The set of skills involved in
executive functioning are the following:
The ability to stop your behavior at the right time. The opposite of inhibition is impulsivity. If you have weak inhibition, you have poor impulse control. Someone with poor impulse control is often told that he/she needs to think before they act.
The ability to flexibly move from one situation to another. Those that are often told that they are rigid thinkers and struggle with transitions have weaknesses in this area.
The ability to regulate one’s emotions. Those that struggle with emotional control seem to have extreme reactions and can present as moody. These children often need a break, or time to calm down before they are able to have a rational conversation about what upset them.
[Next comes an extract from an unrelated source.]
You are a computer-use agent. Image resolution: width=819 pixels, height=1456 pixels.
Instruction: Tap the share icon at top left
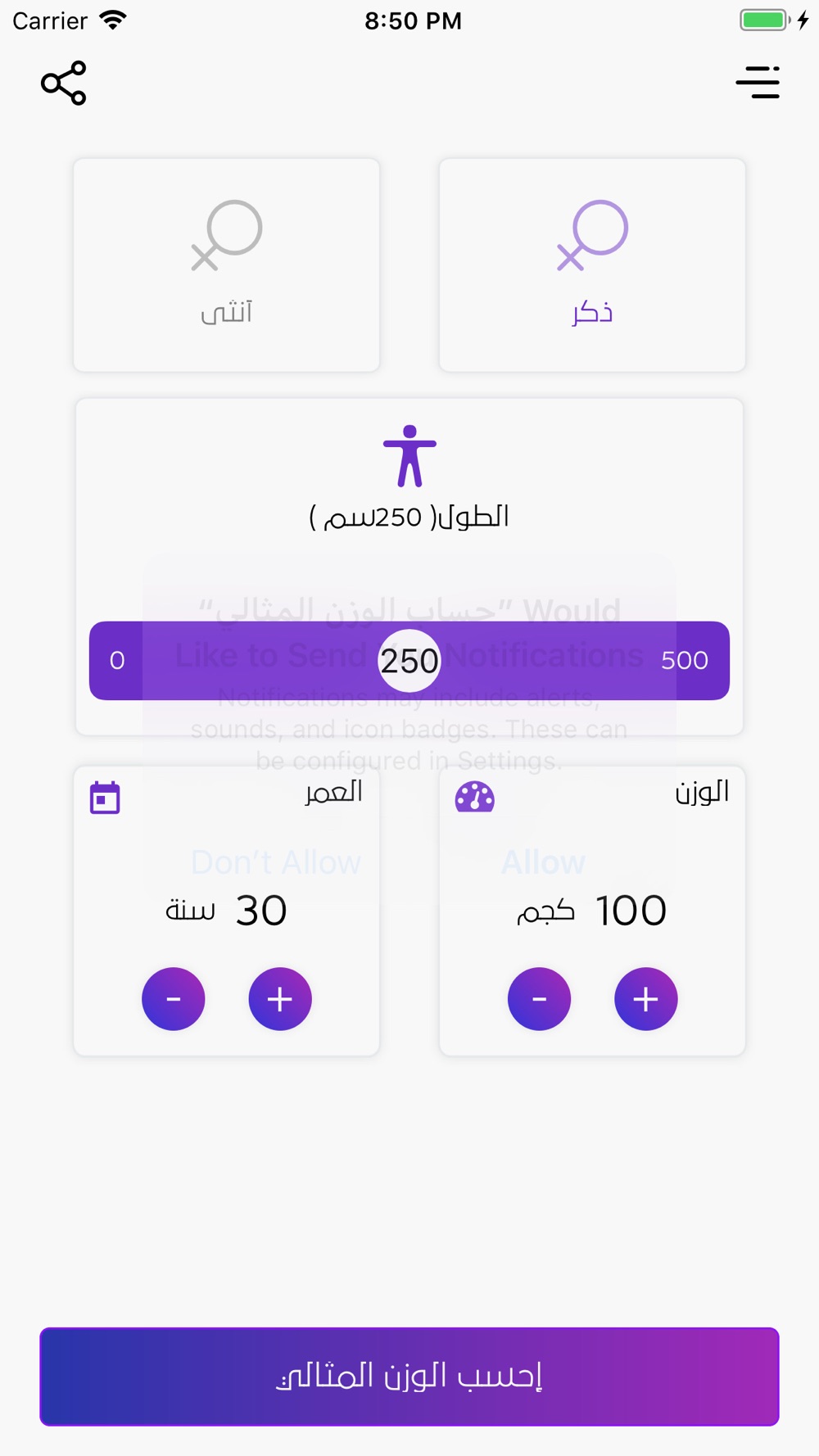point(64,83)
The ability to start a task or activity independently. Children who have a hard time sitting down and starting their homework or getting to work when the teacher asks them to work on their own have weaknesses in this area.
The ability to keep information in your head in order to complete a task. Those that struggle in this area often forget what they are doing mid-task, preventing them from finishing what they are doing.
The ability to think about the steps necessary to get something done. This is comparable to the “recipe” in your head to make a meal. Those that struggle in this area need directions and long terms assignments to be broken into small steps.
Organization of Materials
The ability to order and arrange materials in a way that they are easy to find when necessary. Those that struggle in this area usually have very messy book bags and can’t find the work they need to do or turn in.
The ability to step back and observe one’s actions to make sure he/she is on track to do what is necessary to complete a task. For example, if you only have one hour to complete a paper, you are watching the time to make sure it’s about halfway done after 30 minutes. Those that struggle in this area have a hard time understanding how long assignments will take and don’t realize when they get off task.